具材はキジ肉からサバまで! 命名はなんと「平成」
そんな中、主食や間食としてそのまませんべいを食べるだけでなく、ちぎって汁に入れて野菜などと一緒に煮込むせんべい汁が誕生。この料理自体は地域で代々受け継がれてきましたが、意外にも“せんべい汁”と呼ばれるようになったのは平成に入ってからだそう。
せんべい汁の具材は、主に季節の野菜やきのこ、肉類です。ちなみに肉類は、家庭によってキジ肉や馬肉などさまざまで、港町らしくタラやサバなどの魚介を入れるバージョンも。学校給食では鶏肉が使われることが多く、子どもたちに親しまれています。これらの具から出るうまみをたっぷり吸ったせんべいは格別の味わいで、もちもちとした食感もたまりません。
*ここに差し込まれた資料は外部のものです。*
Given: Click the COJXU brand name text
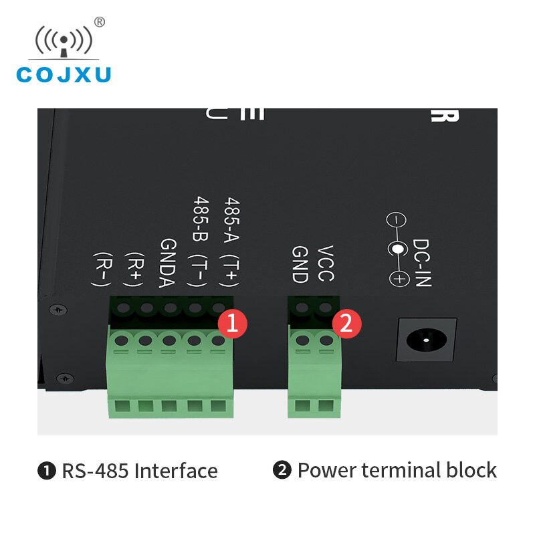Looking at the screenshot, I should [64, 74].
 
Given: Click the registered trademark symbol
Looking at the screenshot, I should [100, 22].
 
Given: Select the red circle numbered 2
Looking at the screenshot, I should [346, 324].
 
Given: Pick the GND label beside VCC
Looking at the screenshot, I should [299, 264].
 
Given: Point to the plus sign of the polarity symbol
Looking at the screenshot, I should [399, 279].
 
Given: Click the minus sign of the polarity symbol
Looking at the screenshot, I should [397, 220].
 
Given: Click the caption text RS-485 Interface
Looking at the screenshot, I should [140, 471].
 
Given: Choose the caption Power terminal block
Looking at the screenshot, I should [397, 470].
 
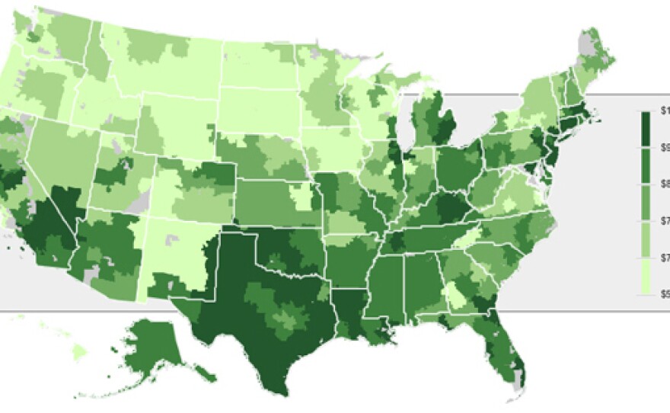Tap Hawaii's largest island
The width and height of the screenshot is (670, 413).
click(x=79, y=352)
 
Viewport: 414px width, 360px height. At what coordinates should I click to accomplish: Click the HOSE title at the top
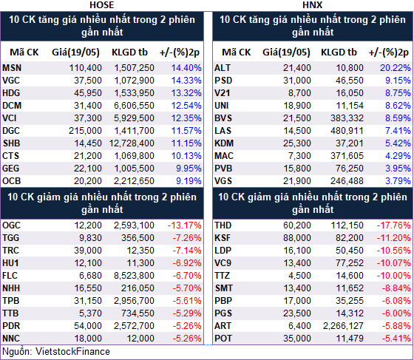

南部地方の食卓を支えてきた家庭料理・せんべい汁は、東北新幹線の普及とともに広まり、地域おこしの立役者となりました。今や全国にその名が知られており、八戸市内では約200軒の飲食店で提供されているほか、お土産品としても人気に。ぜひ機会があれば、歴史も味わいも奥深いソウルフードを味わってみてください。